About 12 percent of Union Pacific's traffic is to and from Mexico, he said. That includes freighting soybeans from Missouri to processing plants in Mexico, before sending the finished product back to the United States. It makes sense financially to send the soybeans across the border because of the North American Free Trade Agreement.
Some analysts worry those conditions could change for the worse because of President-elect Donald Trump's threats to overhaul NAFTA and other free trade agreements. The Mexican peso hit fresh record lows versus the U.S. dollar on Wednesday as worries about tougher trade policies persisted.
"The one thing that I'm concerned about is trade, because if you look back in history, there are numerous examples of how trade wars are crippling," said Peter Weinberg, founding partner and head of advisory, Perella Weinberg Partners.
"I think the U.S. economy on a relative basis is strong, and there are lots of things about this country that are amazing, including just the entrepreneurial spirit, like nowhere else in the world," he said at the Reuters panel. "But I think it is fragile. And I don't think we have a free pass to growth."
Fritz said while he shared those concerns, he feels positive about Trump's plans for tax cuts and deregulation.
"What matters to us is we have a vibrant goods economy, that we have consumers consuming and manufacturers manufacturing and industry being healthy," the Union Pacific chief said.

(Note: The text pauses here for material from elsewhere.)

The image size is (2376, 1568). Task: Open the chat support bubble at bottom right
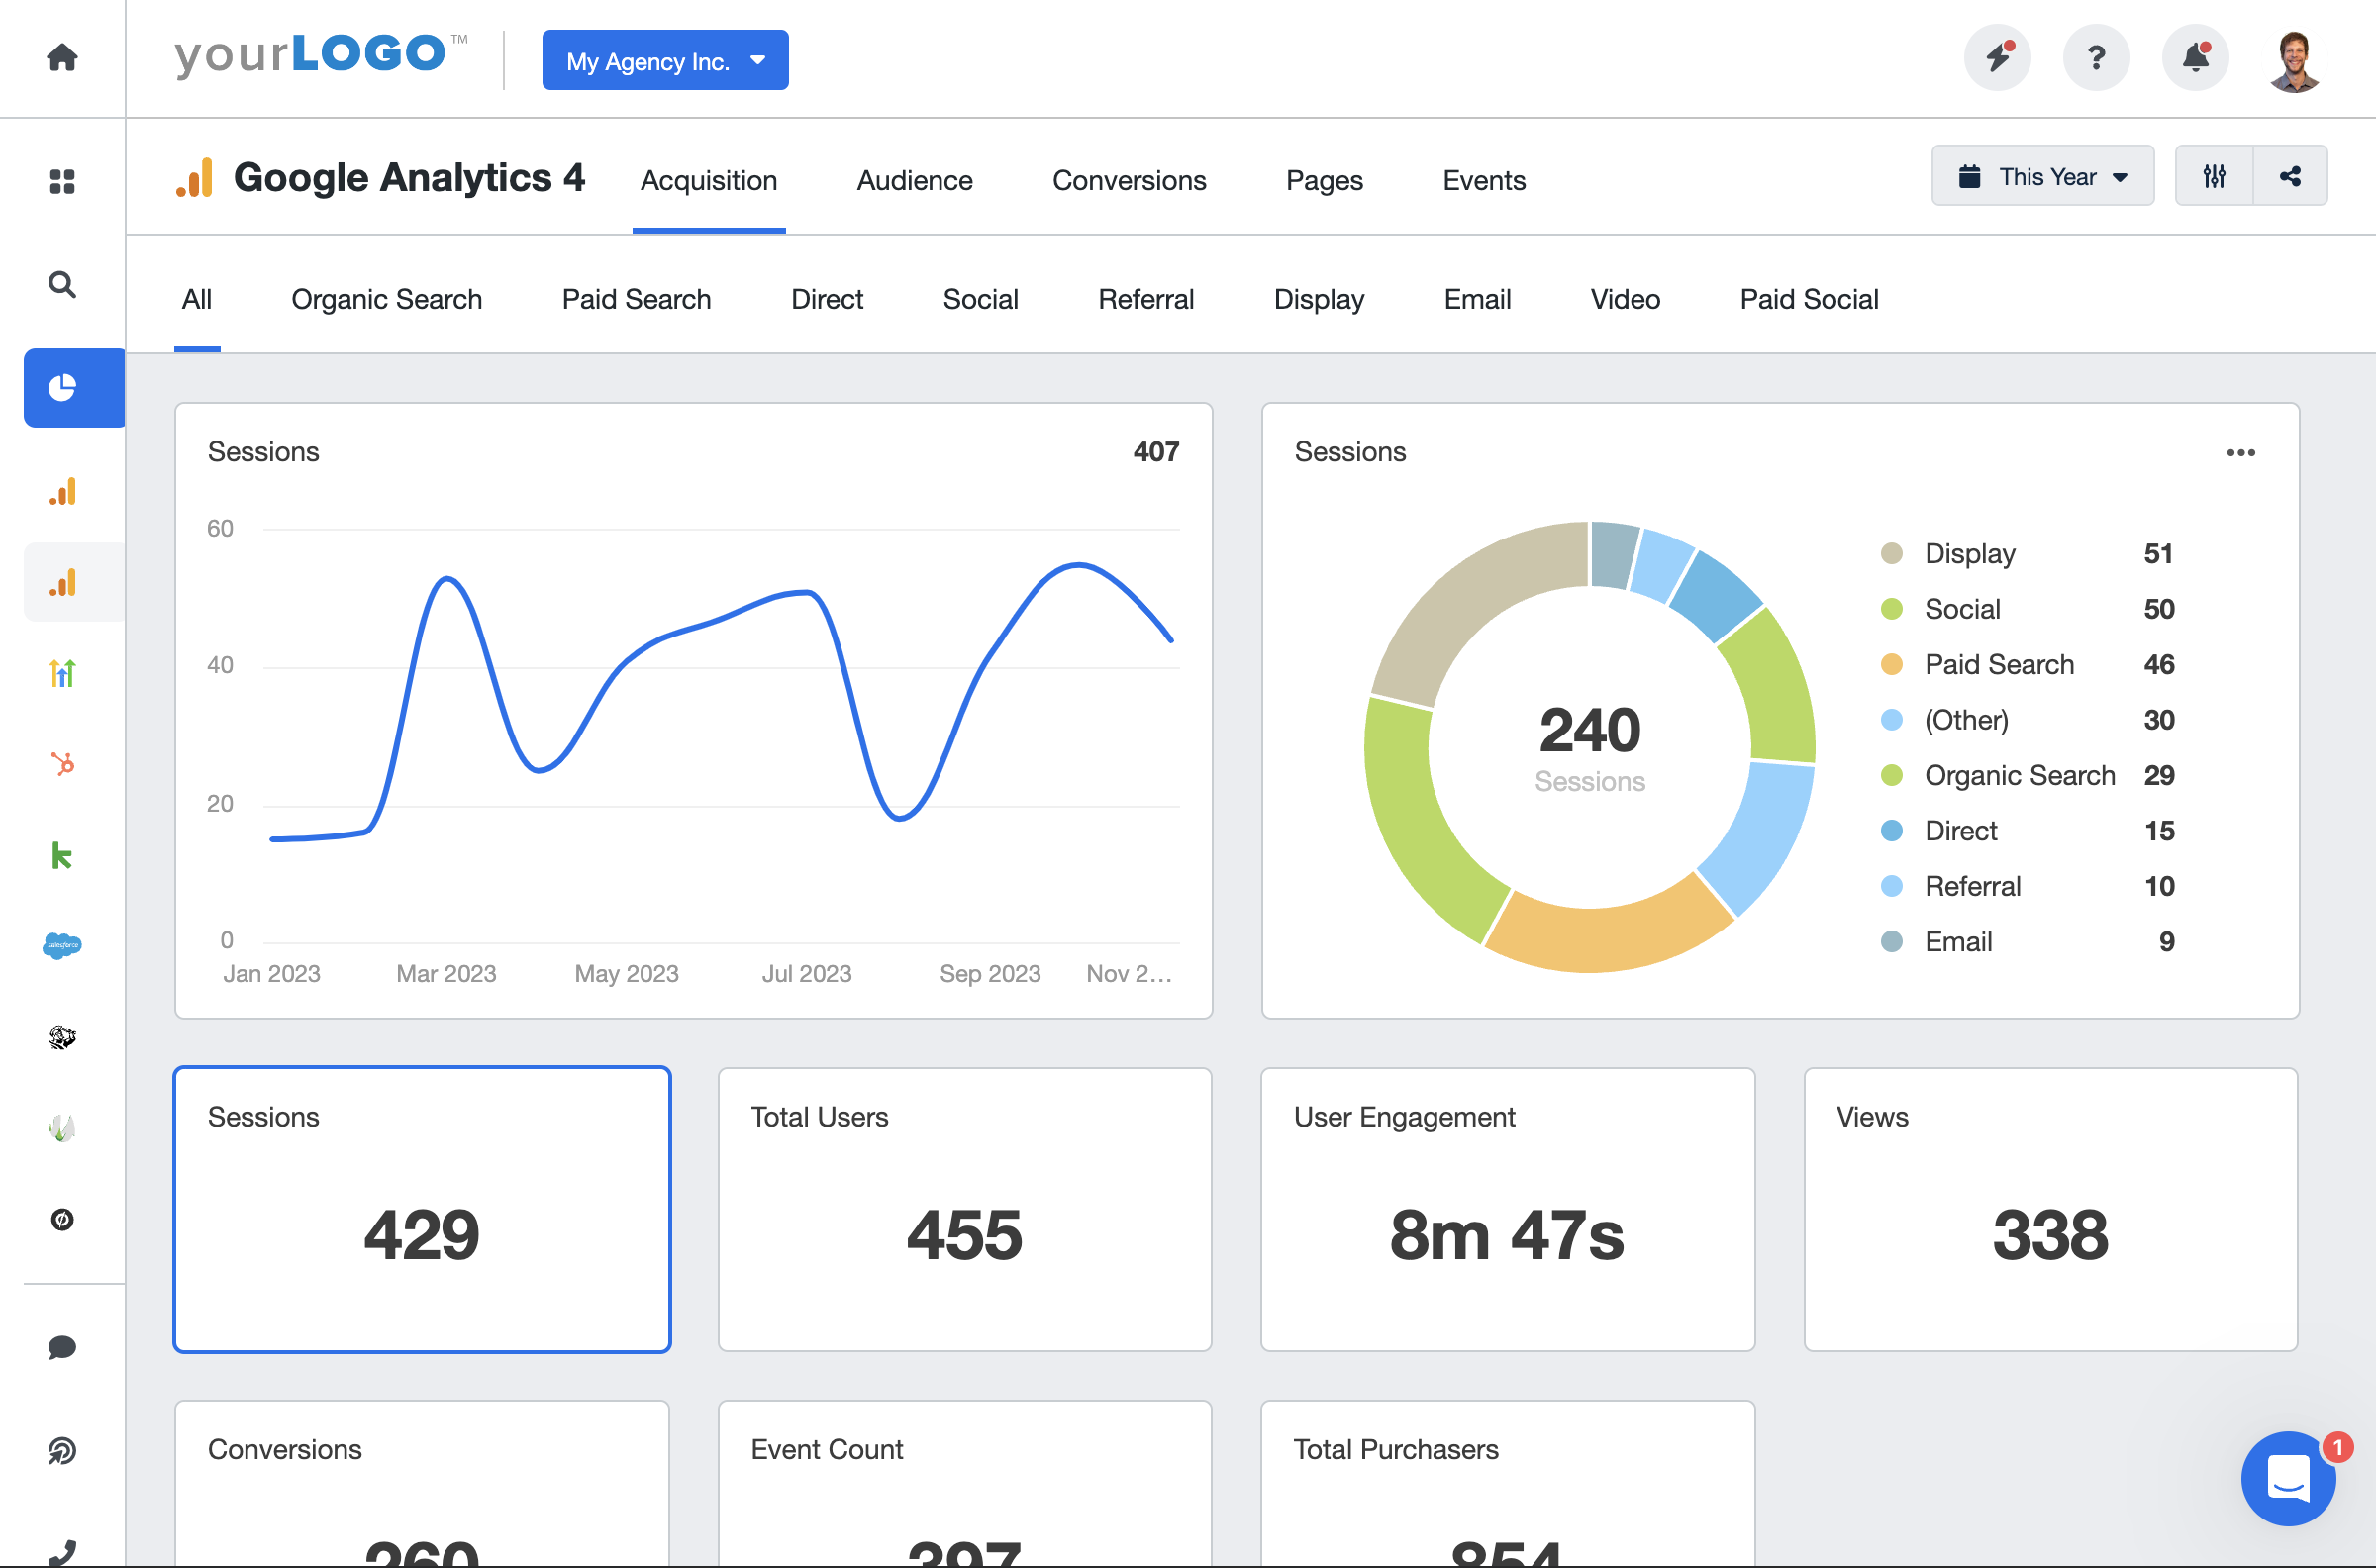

"So to the extent that a corporate tax reform makes the U.S. more attractive in those ways, that's fantastic for business," he said, adding that coming changes in regulation would likely be more business friendly.
To be clear, Union Pacific's latest investor "Fact Book" from 2015 says the company does not physically operate in Mexico, but cooperates with the country's two largest railroads for interchanges at the border. Union Pacific even has a minority stake in one of the Mexican rail companies.
Trump has called for building a wall along the U.S.-Mexico border and imposing tariffs on imports.
"There's a huge difference between those two things, pro-business and pro-free markets," Weinberg said. "They're not the same. ... My hope is this won't be sort of a blind pursuit of protected markets. I just don't think that's where we're going to be. If we are, that's going to be a problem. But I don't think that's where we're going to be."
Some analysts and business leaders do see a need for change to existing U.S. trade relationships. They say foreign government subsidies have given certain nations unfair advantage over the U.S.